Return, without anything added, the lines from the one containing "The height and width of the screenshot is (126, 273)." through the end of the entries below, exactly as written.

Information provided below:

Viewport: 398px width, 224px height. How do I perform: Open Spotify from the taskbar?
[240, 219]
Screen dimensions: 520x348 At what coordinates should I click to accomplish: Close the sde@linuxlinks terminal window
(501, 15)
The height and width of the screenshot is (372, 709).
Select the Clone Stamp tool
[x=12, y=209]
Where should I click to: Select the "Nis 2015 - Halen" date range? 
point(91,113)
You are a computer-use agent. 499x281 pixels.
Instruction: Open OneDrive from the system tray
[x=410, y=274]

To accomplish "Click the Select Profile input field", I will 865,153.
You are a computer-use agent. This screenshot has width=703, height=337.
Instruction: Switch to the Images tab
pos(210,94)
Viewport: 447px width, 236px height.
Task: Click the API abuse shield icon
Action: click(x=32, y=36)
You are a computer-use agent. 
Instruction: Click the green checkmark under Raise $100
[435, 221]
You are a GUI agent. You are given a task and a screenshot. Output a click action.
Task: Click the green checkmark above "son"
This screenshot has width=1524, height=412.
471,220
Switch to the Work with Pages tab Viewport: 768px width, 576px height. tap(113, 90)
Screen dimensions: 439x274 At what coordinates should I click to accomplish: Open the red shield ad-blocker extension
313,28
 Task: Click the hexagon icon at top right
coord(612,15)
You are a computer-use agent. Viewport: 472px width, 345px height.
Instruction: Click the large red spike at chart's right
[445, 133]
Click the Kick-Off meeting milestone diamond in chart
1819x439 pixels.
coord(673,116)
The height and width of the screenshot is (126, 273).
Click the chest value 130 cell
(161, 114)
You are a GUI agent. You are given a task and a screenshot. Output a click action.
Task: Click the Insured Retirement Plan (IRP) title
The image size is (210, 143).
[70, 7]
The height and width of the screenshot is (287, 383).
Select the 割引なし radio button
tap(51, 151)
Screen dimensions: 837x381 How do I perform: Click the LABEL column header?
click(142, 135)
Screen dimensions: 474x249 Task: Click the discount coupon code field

End of Information provided.

### Exercise answer
The height and width of the screenshot is (126, 273).
Click the chest value 130 cell
(161, 114)
You are a GUI agent. You are given a task and a screenshot. Output a click action.
Task: Click the Insured Retirement Plan (IRP) title
The image size is (210, 143).
[70, 7]
The height and width of the screenshot is (287, 383).
Select the 割引なし radio button
tap(51, 151)
Screen dimensions: 837x381 How do I perform: Click the LABEL column header?
click(142, 135)
Screen dimensions: 474x249 Task: Click the discount coupon code field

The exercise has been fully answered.